Jan Wyrowiński
Katarzyna Prętkowska: Jak pan wspomina poranek sprzed 40 lat? Dzień wcześniej porozumienie z władzami podpisali stoczniowcy ze Szczecina. Na Wybrzeżu było już takie przekonanie, że nic nas nie zatrzyma?
Jan Wyrowiński: Wiadomo było, że to jednak Gdańsk jest centrum wydarzeń. To tam kierowały się wszystkie, czy większość delegacji z całej Polski, szczególnie tu z Pomorza. Sprawy szły w dobrym kierunku. Okazało się, że, jak to powiedział pan premier Jagielski, Polak z Polakiem może się dogadać. Ta druga strona była w sytuacji pewnego przymusu, a nasza strona, z kolei, z dnia na dzień rosła w siłę. To przekonanie o tym, że zwycięstwo miało kształt porozumienia, że ono jest coraz bliżej i że ten najważniejszy postulat, który był wyłomem w systemie który panował od 1944 roku, że on zostanie zapisany. Czy będzie zrealizowany to jeszcze nie było wiadomo. Nasza strona stawała się coraz bardziej świadoma tego, że o czymś może zdecydować.

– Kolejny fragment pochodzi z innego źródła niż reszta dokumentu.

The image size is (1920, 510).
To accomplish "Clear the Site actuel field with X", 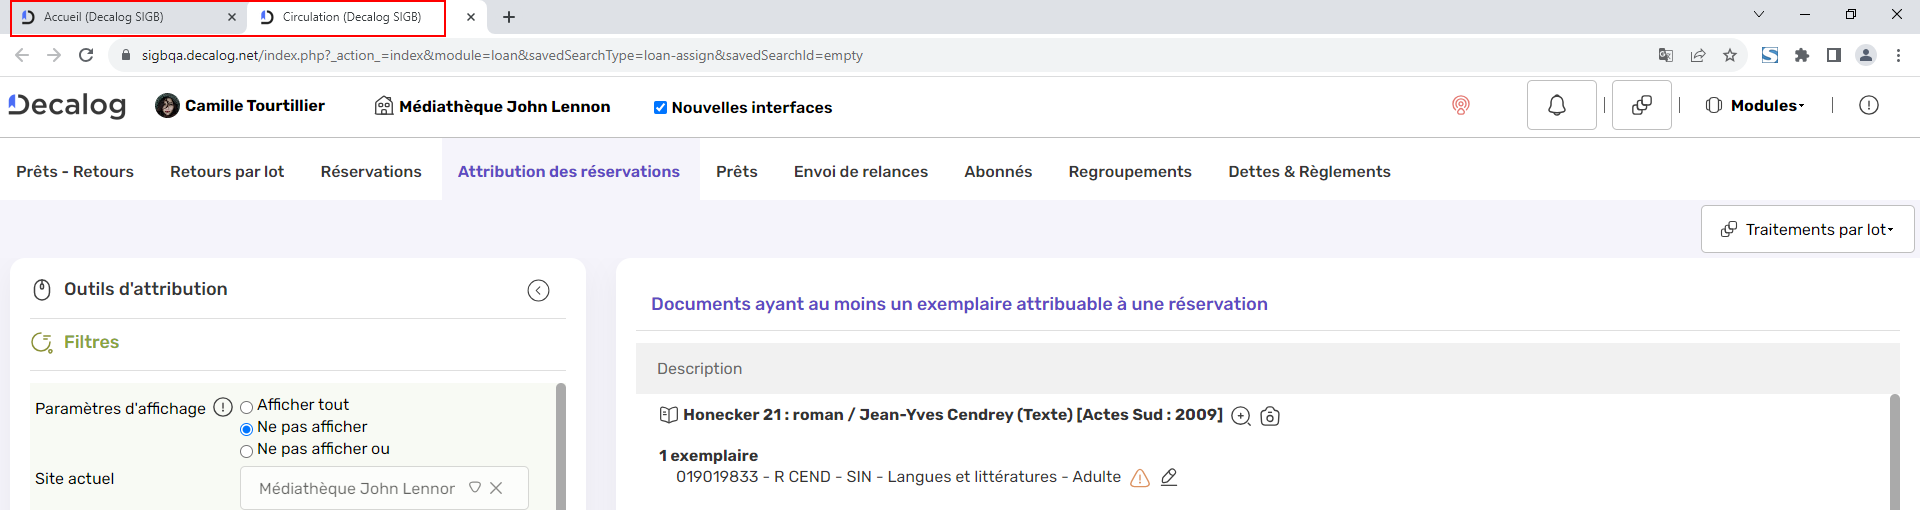I will pyautogui.click(x=496, y=488).
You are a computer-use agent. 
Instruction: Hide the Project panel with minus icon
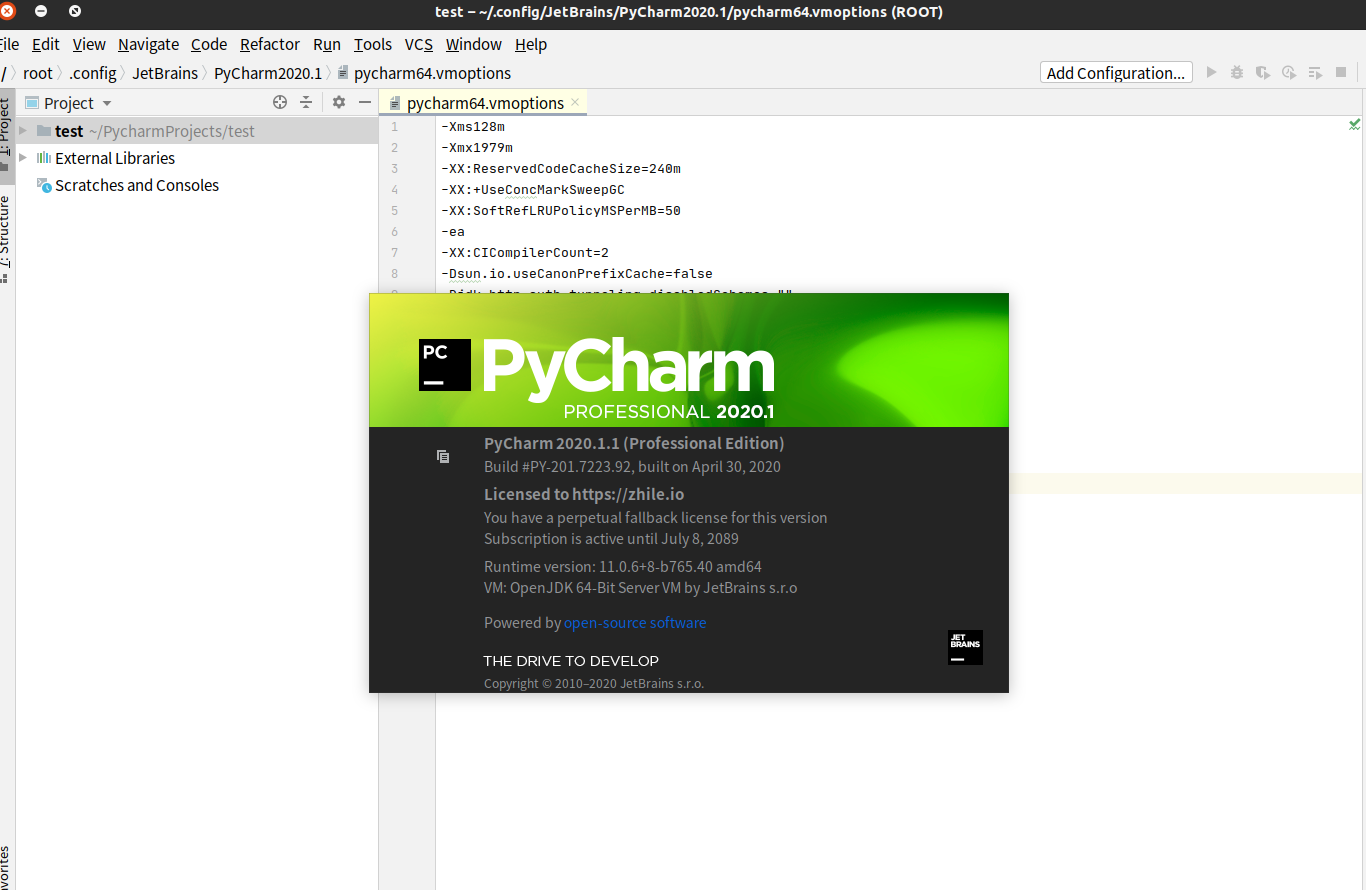click(365, 102)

Skąd wówczas ta determinacja?
To jednak była konsekwencja tego co się wydarzyło 16 października 1978 roku, czyli wybory kardynała Wojtyły na papieża, a potem pielgrzymki. Z drugiej strony jednak rodziła się potrzeba wyrażania własnych przekonań, podejmowania działań obywatelskich, wyrazem tego były działania środowisk opozycyjnych, od KOR poprzez Ruch Obrony Praw Człowieka, Ruch Młodej Polski, wiele było tych inicjatyw, a to wszystko zmierzało w stronę Gdańska. Są w historii takie chwile kiedy nagle następuje nowa jakość, żeby ta nowa jakość nastąpiła, a ona w Polsce nazywała się Solidarnością, musiało być coś przed, a to były różnorodne działania. Jak sądzę była tam też rozwaga, która szczególnie w Gdańsku, która wynikała z doświadczeń krwawych wydarzeń grudniowych 1970 roku, w ogóle, że to miasto zawsze było różnorodne, było kolebką wielu różnych inicjatyw. Ja miałem to szczęście, że w Gdańsku studiowałem i jest dla mnie bardzo ważnym miastem, tam przeżyłem Marzec'68, potem krwawy grudzień, w Gdańsku się czuło, że to są takie wydarzenia, które będą miały swoje konsekwencje, to wszystko zmierzało do 31 sierpnia, kiedy spontanicznie wyłoniony przywódca Lech Wałęsa, podpisywał, tym odpustowym długopisem dokument o randze historycznej, który otwierał drogę do zmian nie tylko w Polsce, ale w Europie i na świecie (...).